When you thumb the big motorcycle’s starter button, the engine cranks reluctantly, and for a moment you think, “Damn, the battery’s flat. Oh yeah,” you remember with a smile of anticipation, “this is the hot rod. Yamaha motorcycle service near me motorcycle manufacturer seems to have taken a different approach to the emerging muscle-twin class. For Honda, it was an entirely new machine, powered by the biggest production V-twin motor in the known universe.
The liquid-cooled 1800cc engine in the VTX employed modern technologies but used them to make plenty of power without a lot of rpm. The VTX1800C’s styling was not shy about stating its performance leanings. Yamaha, too, built on its existing V-twin, the 1602cc Road Star, but when it was done, there was virtually nothing of the original left, other than the look and basic configuration of the engine. Though Yamaha believes muscle-twin buyers want some traditional aspects of a cruiser, like the air-cooled V-twin engine, it also sees a new, younger group of customers buying performance cruisers. However, the engineers and designers started with a clean sheet of paper when they drew up the chassis and other components. It was something of a surprise to learn that the old-tech air-cooled pushrod V-twin engine is wrapped in an ultra-modern aluminum frame, seemingly more at home on a sportbike than a cruiser. The move to a high-performance chassis continues with 41mm upside-down Kayaba fork legs lifted from the R1 sportbike with different rates and all the adjustments except spring preload omitted.
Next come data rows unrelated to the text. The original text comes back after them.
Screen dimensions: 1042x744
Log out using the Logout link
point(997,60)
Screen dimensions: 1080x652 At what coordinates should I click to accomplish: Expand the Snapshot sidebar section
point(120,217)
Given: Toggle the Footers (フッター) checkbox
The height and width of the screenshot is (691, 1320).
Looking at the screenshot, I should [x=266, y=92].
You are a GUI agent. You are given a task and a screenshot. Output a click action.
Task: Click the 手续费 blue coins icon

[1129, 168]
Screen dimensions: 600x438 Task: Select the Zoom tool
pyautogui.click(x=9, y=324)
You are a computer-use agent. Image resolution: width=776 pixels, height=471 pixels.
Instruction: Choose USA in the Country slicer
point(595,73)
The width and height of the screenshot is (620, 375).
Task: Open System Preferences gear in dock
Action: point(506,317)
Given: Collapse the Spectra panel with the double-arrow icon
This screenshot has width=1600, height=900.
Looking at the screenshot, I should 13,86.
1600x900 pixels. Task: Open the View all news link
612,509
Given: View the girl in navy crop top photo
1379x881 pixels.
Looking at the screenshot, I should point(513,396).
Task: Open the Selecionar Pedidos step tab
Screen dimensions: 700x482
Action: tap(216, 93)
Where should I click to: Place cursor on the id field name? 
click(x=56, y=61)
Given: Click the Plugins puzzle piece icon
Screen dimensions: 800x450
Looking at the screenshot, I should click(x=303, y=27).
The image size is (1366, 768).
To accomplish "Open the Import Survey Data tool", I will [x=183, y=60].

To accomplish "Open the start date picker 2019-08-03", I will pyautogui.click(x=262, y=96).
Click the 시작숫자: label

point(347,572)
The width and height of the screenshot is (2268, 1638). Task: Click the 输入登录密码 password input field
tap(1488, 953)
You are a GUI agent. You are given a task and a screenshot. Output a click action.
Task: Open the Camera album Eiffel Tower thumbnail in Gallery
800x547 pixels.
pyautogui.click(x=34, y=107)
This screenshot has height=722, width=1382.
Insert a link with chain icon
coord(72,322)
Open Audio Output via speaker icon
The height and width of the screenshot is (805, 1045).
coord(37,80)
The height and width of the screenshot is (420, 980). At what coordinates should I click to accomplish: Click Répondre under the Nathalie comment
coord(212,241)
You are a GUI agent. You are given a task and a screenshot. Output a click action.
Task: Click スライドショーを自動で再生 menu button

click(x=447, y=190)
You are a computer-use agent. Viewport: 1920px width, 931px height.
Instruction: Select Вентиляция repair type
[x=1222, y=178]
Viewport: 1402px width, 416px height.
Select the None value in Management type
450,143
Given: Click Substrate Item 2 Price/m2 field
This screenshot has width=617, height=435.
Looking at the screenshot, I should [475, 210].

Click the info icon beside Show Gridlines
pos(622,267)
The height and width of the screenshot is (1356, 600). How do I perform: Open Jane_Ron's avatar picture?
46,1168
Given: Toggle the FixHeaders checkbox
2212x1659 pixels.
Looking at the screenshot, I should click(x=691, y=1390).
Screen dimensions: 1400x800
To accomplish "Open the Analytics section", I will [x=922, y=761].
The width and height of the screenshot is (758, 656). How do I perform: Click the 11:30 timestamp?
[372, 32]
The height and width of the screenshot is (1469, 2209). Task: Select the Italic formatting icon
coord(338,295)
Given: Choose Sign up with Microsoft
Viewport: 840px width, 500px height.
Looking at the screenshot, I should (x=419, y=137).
The triple clamps set front-wheel trail at 130mm, down from the Road Star’s 142mm. At the rear end, the aluminum swingarm uses the same preload-adjustable single shock and the same kind of linkage as the original Road Star, but with stiffer spring rates. Yamaha’s remarks about the design and development of the Warrior can be read at the Yamaha Design Cafe. Spinning at each end are three-spoke cast wheels, which contribute substantially to the 71-pound overall weight reduction between the XV1600 Road Star and the XV1700 Warrior and probably also reduce steering effort by reducing gyroscopic effect. The front hoop is over 13 pounds lighter than the 1600’s wire wheel, and the rear is 12 pounds lighter. When we first saw all that exotic chassis hardware a few months back, it had us lusting for a chance to expose it to some careening pavement.
When our chance came, we promptly did just that. First, however, there was a getting-to-know-you period when we plunked down on the beast and learned how it felt. The pegs sit forward, though not as much as the Harley V-Rod. The handlebar is low and quite wide. With the wide handlebar, there is plenty of leverage with the quickened steering geometry to create light steering response, which makes the Warrior very handy in low-speed corners, tight traffic and crowded parking lots. It feels substantially less cumbersome than the VTX but shares some of the line-holding issues that mar the V-Rod in corners. Though we’d never have thought to complain about the standard Road Star’s rigidity or stability in corners, if you ride the XV1600 and XV1700 back to back, you can instantly tell that the aluminum-framed bike is more rigid and steadier, tracking truer and remaining settled as you bend through a turn.
It’s easier to correct your line mid-corner too, and the Warrior does it with less drama than any other big twin. Though we were hopeful that the changes to the engine might bring a solid kick in the pants when we hauled on the throttle, engine performance is about what we anticipated. 1602cc mill, which signs off at 4200 rpm. Of course, we always want more, and there was a little bit of disappointment that the power tapers off sooner than we’d like. Throttle response was slightly sensitive off idle, but the progressive clutch made it easy to launch smoothly, either gently or hard.
No one commented about the added clutch-spring pressure. Shifting was smooth, quiet and precise, and neutral was easy to come by. There was little lash in the drive train. Fuel mileage wasn’t as good as the Road Star’s, though we don’t know yet if that is caused by the engine or just the effect it has on throttle hands. To keep up with all that forward energy, the R1-derived brakes up front make hard stops a low-effort event. One rider felt the rear brake was a bit too sensitive, but others didn’t complain.
We are pleased that Yamaha chose not to link the brakes. The front brake lever offers a screw-type adjuster to position the lever to fit your paw, a nice touch but not as nice as the cam-type adjusters which allow you to easily adjust for changes from thin to heavy gloves. The ergonomic appointments were a satisfactory match for solo rides of a couple of hours and the occasional day trip. The rider’s saddle is broad and well shaped but not deeply padded.